On April 22 (Earth Day), some 175 members of the United Nations signed the Paris agreement on climate change. The landmark accord sets out a global action plan to put the world on track by 2020 to limit a rise in global temperatures below 2 degrees Celsius.
The Paris deal also calls upon member states to evolve ‘nationally determined contributions’, and as to how the industrial losses suffered due to mitigation of greenhouse emissions should be compensated. In fact, what looked a forbidding challenge some four months ago has now come about with astonishing ease; the most telling being the signing of the accord by China and the United States, who together emit 36 percent of greenhouse gases.
The other big emitters include; the 28-member European Union countries (9 percent), India and Brazil (9 percent each) and Russia (5 percent). But those who not only signed but also instantly notified their ratifications include 15 members mainly small island states.
No wonder then that an elated UN Secretary General Ban Ki-moon said in his opening statement “Today you are signing a new covenant with the future” as US Secretary of State John Kerry signed the document holding the future of his country – his three-year-old granddaughter. But will Donald Trump, who is likely to win Republican presidential nomination and may become the next US President, ratify the Paris agreement signed by Kerry.

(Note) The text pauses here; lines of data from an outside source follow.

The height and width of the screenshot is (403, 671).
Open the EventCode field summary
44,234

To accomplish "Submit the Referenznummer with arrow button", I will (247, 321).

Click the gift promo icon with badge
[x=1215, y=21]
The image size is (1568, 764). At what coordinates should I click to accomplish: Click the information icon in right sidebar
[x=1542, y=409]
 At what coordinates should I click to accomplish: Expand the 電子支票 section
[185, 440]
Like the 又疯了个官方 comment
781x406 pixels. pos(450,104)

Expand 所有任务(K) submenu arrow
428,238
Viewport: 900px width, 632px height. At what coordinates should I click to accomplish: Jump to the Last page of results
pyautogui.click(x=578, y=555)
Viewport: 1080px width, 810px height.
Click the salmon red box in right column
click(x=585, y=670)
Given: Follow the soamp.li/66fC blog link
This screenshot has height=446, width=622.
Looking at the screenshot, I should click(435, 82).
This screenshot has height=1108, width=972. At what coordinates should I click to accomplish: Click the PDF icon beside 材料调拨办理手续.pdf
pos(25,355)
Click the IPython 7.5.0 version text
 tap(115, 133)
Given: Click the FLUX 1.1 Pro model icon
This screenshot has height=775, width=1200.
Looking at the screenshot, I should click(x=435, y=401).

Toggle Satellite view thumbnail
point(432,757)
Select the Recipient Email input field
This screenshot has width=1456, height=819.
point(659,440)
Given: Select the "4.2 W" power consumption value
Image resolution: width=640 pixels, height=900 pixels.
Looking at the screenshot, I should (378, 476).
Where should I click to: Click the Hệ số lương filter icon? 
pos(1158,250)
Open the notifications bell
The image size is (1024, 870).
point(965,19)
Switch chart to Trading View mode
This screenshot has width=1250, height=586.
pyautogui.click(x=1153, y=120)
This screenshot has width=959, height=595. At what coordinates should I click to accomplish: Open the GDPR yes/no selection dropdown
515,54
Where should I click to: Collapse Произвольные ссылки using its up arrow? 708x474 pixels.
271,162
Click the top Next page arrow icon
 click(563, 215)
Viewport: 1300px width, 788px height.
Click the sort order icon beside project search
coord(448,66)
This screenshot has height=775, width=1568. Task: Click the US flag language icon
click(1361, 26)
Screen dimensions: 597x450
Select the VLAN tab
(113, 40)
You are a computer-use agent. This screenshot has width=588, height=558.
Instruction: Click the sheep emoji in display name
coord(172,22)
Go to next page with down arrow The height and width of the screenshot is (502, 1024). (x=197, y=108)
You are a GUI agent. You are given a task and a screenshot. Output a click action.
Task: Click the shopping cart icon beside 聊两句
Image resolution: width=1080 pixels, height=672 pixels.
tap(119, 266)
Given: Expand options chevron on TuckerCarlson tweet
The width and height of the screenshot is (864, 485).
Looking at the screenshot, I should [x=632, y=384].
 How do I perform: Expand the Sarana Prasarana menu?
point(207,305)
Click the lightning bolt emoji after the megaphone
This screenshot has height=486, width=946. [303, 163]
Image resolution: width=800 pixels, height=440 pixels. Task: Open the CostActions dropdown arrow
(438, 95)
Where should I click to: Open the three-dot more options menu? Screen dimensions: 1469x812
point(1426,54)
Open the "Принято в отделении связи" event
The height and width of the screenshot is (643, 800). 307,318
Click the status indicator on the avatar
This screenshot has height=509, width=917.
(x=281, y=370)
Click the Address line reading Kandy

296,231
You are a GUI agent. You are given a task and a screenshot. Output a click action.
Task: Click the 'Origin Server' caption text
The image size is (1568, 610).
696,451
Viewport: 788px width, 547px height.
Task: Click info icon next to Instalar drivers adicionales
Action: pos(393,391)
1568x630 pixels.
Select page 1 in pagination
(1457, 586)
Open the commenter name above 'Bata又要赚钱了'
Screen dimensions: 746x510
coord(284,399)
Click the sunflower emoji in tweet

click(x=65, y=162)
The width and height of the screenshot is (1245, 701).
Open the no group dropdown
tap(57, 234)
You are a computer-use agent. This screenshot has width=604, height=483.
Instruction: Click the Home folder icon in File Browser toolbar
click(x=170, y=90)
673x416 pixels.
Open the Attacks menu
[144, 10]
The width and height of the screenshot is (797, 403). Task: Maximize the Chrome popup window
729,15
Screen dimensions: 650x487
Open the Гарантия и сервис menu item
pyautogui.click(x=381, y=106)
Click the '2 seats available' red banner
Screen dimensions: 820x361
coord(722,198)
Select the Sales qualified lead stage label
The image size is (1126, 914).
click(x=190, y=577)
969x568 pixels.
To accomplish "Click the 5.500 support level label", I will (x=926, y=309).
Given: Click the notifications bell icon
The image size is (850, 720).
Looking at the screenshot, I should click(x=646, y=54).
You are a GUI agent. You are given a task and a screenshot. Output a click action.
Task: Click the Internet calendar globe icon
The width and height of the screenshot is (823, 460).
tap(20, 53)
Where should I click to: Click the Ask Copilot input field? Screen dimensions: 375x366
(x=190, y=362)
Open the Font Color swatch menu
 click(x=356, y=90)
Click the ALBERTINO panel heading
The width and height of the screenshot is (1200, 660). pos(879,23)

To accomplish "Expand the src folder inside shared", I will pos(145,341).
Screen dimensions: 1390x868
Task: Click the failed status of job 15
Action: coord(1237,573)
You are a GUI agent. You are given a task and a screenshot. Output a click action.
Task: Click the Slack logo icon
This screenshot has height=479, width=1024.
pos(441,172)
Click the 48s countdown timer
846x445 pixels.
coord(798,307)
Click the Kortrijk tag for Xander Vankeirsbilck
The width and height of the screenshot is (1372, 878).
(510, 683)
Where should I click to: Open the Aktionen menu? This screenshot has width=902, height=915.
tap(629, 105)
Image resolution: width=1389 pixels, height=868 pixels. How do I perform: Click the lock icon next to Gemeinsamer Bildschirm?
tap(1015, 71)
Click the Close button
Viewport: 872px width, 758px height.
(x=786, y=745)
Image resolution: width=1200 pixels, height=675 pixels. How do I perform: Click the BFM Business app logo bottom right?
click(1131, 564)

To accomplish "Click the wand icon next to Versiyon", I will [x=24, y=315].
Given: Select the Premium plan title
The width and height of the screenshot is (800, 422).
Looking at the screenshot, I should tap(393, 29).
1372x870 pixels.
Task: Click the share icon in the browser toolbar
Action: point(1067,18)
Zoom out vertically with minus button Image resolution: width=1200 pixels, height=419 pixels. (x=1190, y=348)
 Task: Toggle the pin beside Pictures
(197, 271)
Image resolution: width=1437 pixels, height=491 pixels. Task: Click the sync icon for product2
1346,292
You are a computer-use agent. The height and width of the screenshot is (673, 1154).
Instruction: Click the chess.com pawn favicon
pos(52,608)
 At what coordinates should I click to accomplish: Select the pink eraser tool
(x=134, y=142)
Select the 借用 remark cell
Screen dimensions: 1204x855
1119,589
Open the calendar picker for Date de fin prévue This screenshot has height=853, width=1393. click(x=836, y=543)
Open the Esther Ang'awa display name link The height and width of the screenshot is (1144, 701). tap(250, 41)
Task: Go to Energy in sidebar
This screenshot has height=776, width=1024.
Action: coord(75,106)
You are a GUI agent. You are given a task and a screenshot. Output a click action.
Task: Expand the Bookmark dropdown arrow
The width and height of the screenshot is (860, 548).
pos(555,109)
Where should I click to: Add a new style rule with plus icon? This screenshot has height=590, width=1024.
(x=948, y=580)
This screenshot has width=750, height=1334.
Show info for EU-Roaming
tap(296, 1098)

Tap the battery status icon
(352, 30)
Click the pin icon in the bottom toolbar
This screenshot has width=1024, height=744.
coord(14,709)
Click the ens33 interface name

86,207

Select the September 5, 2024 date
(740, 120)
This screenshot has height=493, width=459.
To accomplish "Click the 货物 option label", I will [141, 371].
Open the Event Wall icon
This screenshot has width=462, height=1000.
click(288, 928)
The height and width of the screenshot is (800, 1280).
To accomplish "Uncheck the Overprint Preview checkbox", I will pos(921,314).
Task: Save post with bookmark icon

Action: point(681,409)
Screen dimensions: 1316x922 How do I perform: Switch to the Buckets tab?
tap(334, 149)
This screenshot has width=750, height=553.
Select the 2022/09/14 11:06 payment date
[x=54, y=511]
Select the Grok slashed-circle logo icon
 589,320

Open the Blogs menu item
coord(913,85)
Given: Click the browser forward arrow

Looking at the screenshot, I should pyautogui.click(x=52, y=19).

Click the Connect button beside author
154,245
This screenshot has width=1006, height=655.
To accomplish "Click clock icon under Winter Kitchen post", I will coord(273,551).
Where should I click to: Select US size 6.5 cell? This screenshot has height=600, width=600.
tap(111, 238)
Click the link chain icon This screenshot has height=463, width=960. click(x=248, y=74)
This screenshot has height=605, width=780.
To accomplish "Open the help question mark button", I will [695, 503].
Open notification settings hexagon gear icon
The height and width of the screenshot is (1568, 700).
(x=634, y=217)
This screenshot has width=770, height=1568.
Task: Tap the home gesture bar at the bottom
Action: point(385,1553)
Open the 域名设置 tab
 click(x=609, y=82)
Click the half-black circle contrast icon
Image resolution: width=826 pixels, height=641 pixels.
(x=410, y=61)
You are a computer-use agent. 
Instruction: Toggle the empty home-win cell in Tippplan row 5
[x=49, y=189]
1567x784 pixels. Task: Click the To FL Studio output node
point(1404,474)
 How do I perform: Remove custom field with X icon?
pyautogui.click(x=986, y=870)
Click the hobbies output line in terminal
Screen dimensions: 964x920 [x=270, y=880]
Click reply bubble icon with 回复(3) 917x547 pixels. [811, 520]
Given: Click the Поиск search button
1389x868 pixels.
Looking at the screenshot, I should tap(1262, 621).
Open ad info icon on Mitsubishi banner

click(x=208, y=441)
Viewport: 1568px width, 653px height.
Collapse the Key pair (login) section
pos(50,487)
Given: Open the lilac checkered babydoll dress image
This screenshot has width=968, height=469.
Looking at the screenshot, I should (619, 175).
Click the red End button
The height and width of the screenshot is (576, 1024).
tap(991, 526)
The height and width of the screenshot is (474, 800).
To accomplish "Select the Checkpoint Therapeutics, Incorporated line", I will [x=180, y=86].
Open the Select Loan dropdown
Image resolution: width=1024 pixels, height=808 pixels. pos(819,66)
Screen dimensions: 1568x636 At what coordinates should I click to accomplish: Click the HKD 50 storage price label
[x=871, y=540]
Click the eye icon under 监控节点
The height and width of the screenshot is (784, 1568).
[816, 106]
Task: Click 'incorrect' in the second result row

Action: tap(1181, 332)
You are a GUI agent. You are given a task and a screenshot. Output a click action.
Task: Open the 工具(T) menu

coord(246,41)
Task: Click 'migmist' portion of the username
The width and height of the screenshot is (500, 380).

The anxiety is there, but indications are that US will ratify the accord through an executive agreement bypassing the Senate thus setting up a complex process for the future incumbent to pull out. China may also ratify the agreement before 2020, possibly as early as by the end of 2016 or 2017.
On behalf of Pakistan, which is factually an insignificant emitter of greenhouse gases (less than 1%), but one of the top 10 collateral victims of global warming, the Paris agreement was signed by Interior Minister Chaudhry Nisar Ali Khan.
Almost all of its glaciers are on retreat, melting faster than in any other part of the world. Its vulnerability to global warming regularly results in massive flooding due to higher glacial melt, extensive desertification and, a rapid rise of sea level devouring huge chunks of coastal areas. There is a considerable increase in frequency and intensity of extreme weather events.
Erratic monsoon rains cause intense floods in Sindh and Punjab as landslides in north-western region result in huge losses of life and infrastructure. The ongoing heatwave in Karachi is yet another outcome of global warming. Last year hundreds of people died in the megacity because of intense heat which also created acute water shortages. It is a matter of fact that Pakistan has a low technical and financial capacity to adapt to adverse impacts of global warming.
It needs about $14 billion annually to adapt to climate change impacts. It is our hope as the ratification of the Paris agreement progresses the international commitments are also made to compensate countries, including Pakistan, which are suffering from the negative fallout generated by others who make extra money from the activities that cause above-normal greenhouse emissions.